Fabio Freschi on 9 Nov 2019
Edited: Fabio Freschi on 9 Nov 2019
Almost all execution time is due to the plot function as highlighted by the profiler:
You can call the plot only once at the end of the two loops. One way is to load the data to plot in two vectors and call plot only once
hold on
% Number of iterations
N = 100;
x = 1; y = 1;z = 1;
% initialization
aa = [];
bb = [];
for w21 = linspace(-12,-3,N)
for i = 1:N-1
y = y_iterate(x,z,w21);
z = z_iterate(y);
x = x_iterate(y);
if i >= (N - 200)
% update
aa = [aa; w21];
bb = [bb; x];
end
end
end
p = plot(aa,bb,'.k','MarkerSize',3);
function val = x_iterate(y)
val = -3 + 8.*(1 ./ (1 + exp(-y)));
end
function val = z_iterate(y)
val = -7 + 8.*(1 ./ (1 + exp(-y)));
end
function val = y_iterate(x,z,w21)
val = 4 + w21.*(1 ./ (1 + exp(-x))) + 6.*(1 ./ (1 + exp(-z)));
end

Fabio Freschi on 9 Nov 2019
I see very similar plots from your code and my code
Old
New
and the timings are very different:
Old: Elapsed time is 7.446350 seconds.
New: Elapsed time is 0.169045 seconds.
Fabio Freschi on 9 Nov 2019
To speed up further, can you guess the dimension of the vectors to plot as a function of the parameter N? we can improve the performances also for large N.
Fabio Freschi on 9 Nov 2019
Try this: for N = 1000 it takes about 4 secs
hold on
% Number of iterations
N = 1000;
x = 1; y = 1;z = 1;
% initialization
aa = zeros(200*N,1);
bb = zeros(200*N,1);
k = 1;
for w21 = linspace(-12,-3,N)
for i = 1:N-1
y = y_iterate(x,z,w21);
z = z_iterate(y);
x = x_iterate(y);
if length(x) ~= 1
p = 1;
end
if i >= (N - 200)
% update
aa(k) = w21;
bb(k) = x;
k = k+1;
end
end
end
p = plot(aa(1:k-1),bb(1:k-1),'.k','MarkerSize',3);
function val = x_iterate(y)
val = -3 + 8.*(1 ./ (1 + exp(-y)));
end
function val = z_iterate(y)
val = -7 + 8.*(1 ./ (1 + exp(-y)));
end
function val = y_iterate(x,z,w21)
val = 4 + w21.*(1 ./ (1 + exp(-x))) + 6.*(1 ./ (1 + exp(-z)));
end

Walter Roberson on 9 Nov 2019
No, you have a chaotic system. Each iteration depends on the bitwise details of the previous iteration.
It is possible to calculate the algebraic iteration to any given number of steps in terms of the original inputs, getting out more complicated formulas each step, but the rounding that takes place at each individual step turns out to be important to the long-term outcome, and the algebraic formulas for multiple steps will not reproduce that round-off the same way.
Example: after two iterations, the new y is
w21/(exp(3 - 8/(exp(- w21/(exp(-x) + 1) - 6/(exp(-z) + 1) - 4) + 1)) + 1) + 6/(exp(3 - 8/(exp(- w21/(exp(-x) + 1) - 6/(exp(-z) + 1) - 4) + 1)) + 1) + 4
where those are the initial x, z values in the formula.
Your system immediately loses its original y coordinate, by the way: the original y coordinate plays no role in the system.
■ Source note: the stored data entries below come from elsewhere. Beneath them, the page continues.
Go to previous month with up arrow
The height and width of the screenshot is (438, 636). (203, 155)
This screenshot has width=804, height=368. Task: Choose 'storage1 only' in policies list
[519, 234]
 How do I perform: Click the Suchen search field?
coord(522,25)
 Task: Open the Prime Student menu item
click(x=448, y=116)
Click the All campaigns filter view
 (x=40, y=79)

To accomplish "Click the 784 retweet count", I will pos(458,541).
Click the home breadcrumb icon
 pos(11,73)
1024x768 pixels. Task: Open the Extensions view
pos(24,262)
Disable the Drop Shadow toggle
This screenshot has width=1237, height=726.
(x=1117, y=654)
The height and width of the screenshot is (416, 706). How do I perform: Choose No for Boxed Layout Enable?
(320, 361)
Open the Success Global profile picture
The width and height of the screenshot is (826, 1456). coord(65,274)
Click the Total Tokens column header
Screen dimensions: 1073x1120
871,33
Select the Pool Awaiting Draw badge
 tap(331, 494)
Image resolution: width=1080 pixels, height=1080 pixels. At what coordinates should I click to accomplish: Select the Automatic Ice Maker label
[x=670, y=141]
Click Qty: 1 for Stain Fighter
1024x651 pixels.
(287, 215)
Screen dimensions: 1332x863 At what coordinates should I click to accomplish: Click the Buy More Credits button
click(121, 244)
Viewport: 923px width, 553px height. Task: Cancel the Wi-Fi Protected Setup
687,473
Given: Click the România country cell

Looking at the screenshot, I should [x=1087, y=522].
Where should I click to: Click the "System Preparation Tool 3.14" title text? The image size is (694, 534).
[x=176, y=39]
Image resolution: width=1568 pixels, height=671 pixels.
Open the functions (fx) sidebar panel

Jake Simmonds on 9 Nov 2019
Not sure what your point is here i'm afraid? I'm plotting a bifurication diagram for a dynamical system i understand the mathematics of what i'm doing , i just don't understand how to code it so that it plots the diagram efficently and not slowly.
Walter Roberson on 9 Nov 2019
Vectorization would be the calculation of a number of steps at the same time, possibly in parallel behind the scenes, the way that sin(x) for a large vector of x can be split up between cores and calculated by hard-coded routines and the results put back together.
You cannot do that kind of vectorization because every step depends upon the bit-for-bit details of every other step.
The closest you might be able to get to vectorization might be working on the GPU. See for example https://www.mathworks.com/company/newsletters/articles/gpu-enables-obsession-with-fractals.html
Fabio Freschi on 9 Nov 2019
The bottleneck of the code is the plot. In this sense, plotting all data in a single call can be seen as vectorization.